Element and text location data:
☆ ☆ ☆ ☆
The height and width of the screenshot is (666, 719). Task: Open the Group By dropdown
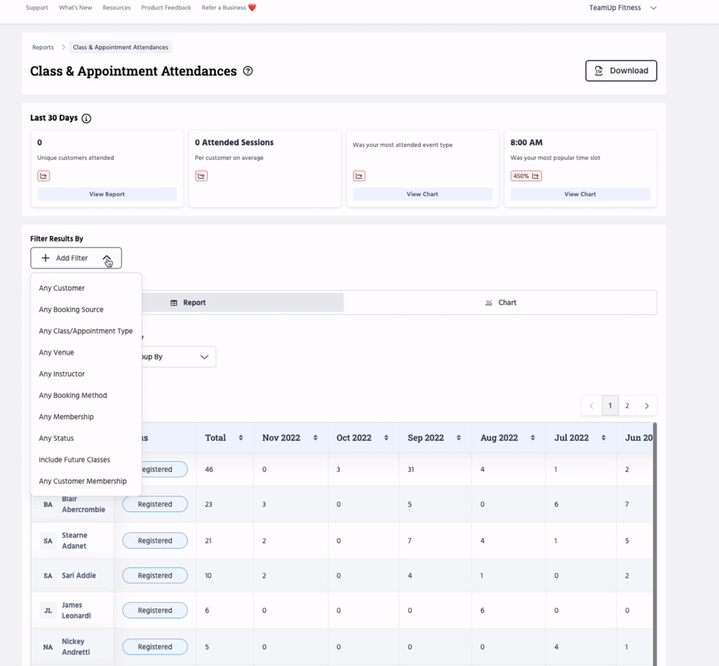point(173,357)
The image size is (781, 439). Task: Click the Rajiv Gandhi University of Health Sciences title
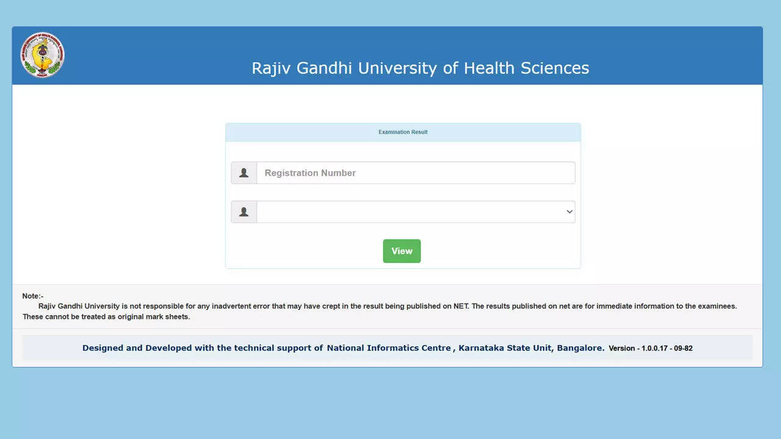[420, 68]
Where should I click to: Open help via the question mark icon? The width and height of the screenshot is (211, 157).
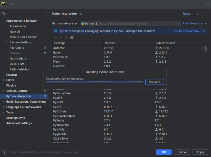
☆ ☆ ☆ ☆
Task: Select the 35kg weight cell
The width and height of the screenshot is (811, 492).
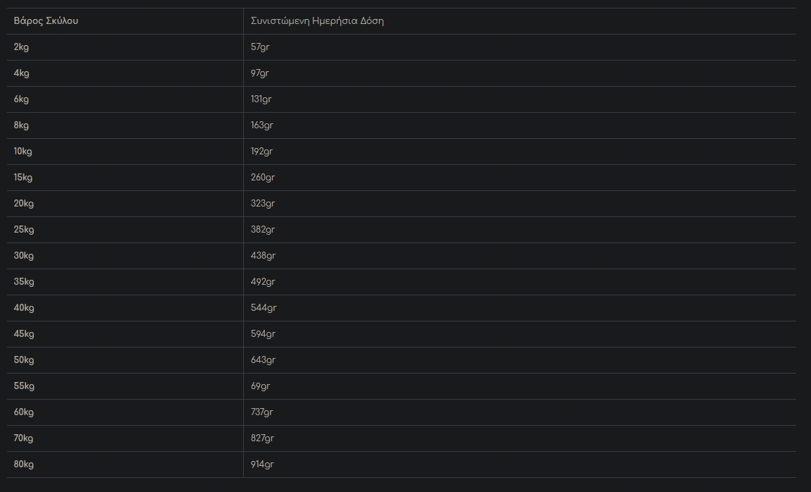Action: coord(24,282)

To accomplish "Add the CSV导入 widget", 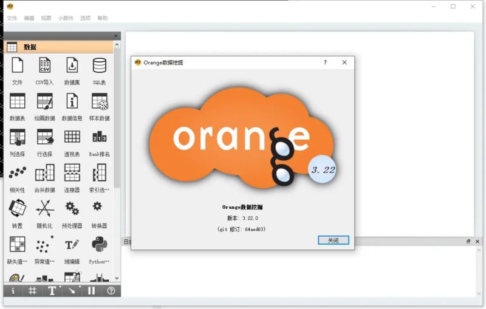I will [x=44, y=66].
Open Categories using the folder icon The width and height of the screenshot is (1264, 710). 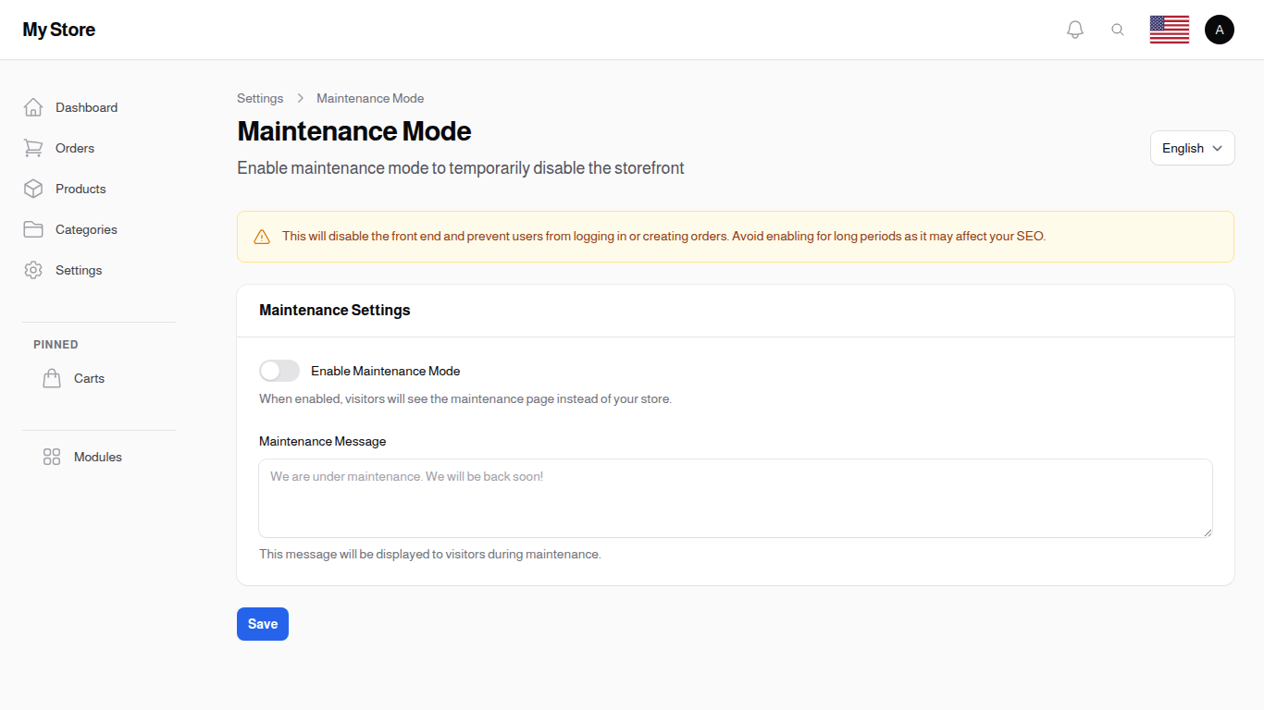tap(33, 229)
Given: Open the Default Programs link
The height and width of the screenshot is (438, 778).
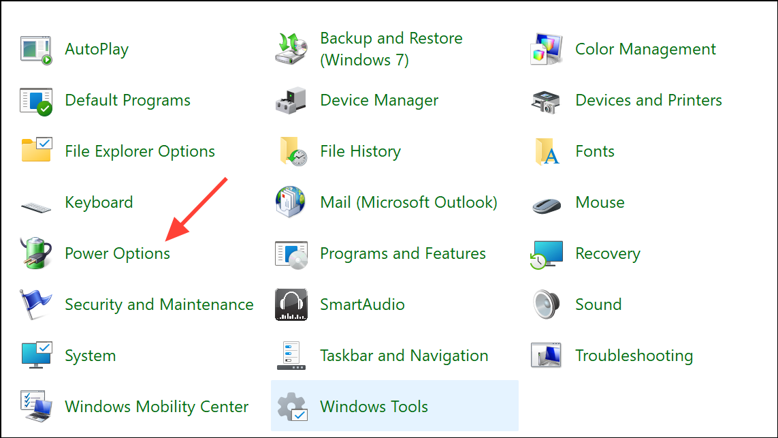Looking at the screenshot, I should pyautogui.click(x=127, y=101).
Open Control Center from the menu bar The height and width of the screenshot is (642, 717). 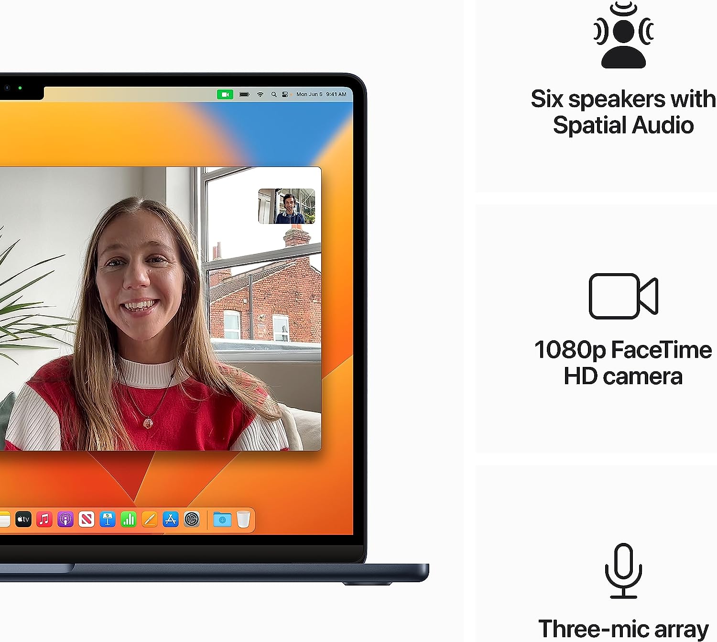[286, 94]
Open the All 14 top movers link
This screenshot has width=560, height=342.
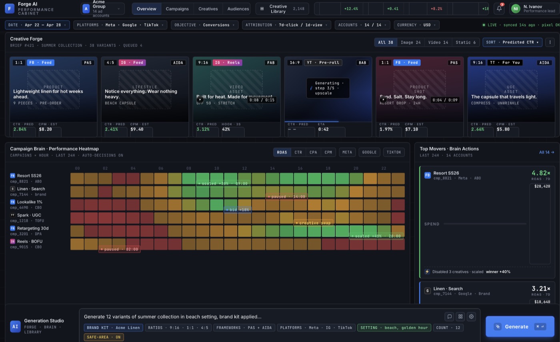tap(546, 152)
☆ ☆ ☆ ☆
▶ _Instructions for the task_: Reproduce the entries starting at the line that contains "Open the All 14 top movers link" and ending at the line that contains "tap(546, 152)", both included, and leave the pictures out of your answer.

▶ _Correct output_:
Open the All 14 top movers link
This screenshot has width=560, height=342.
tap(546, 152)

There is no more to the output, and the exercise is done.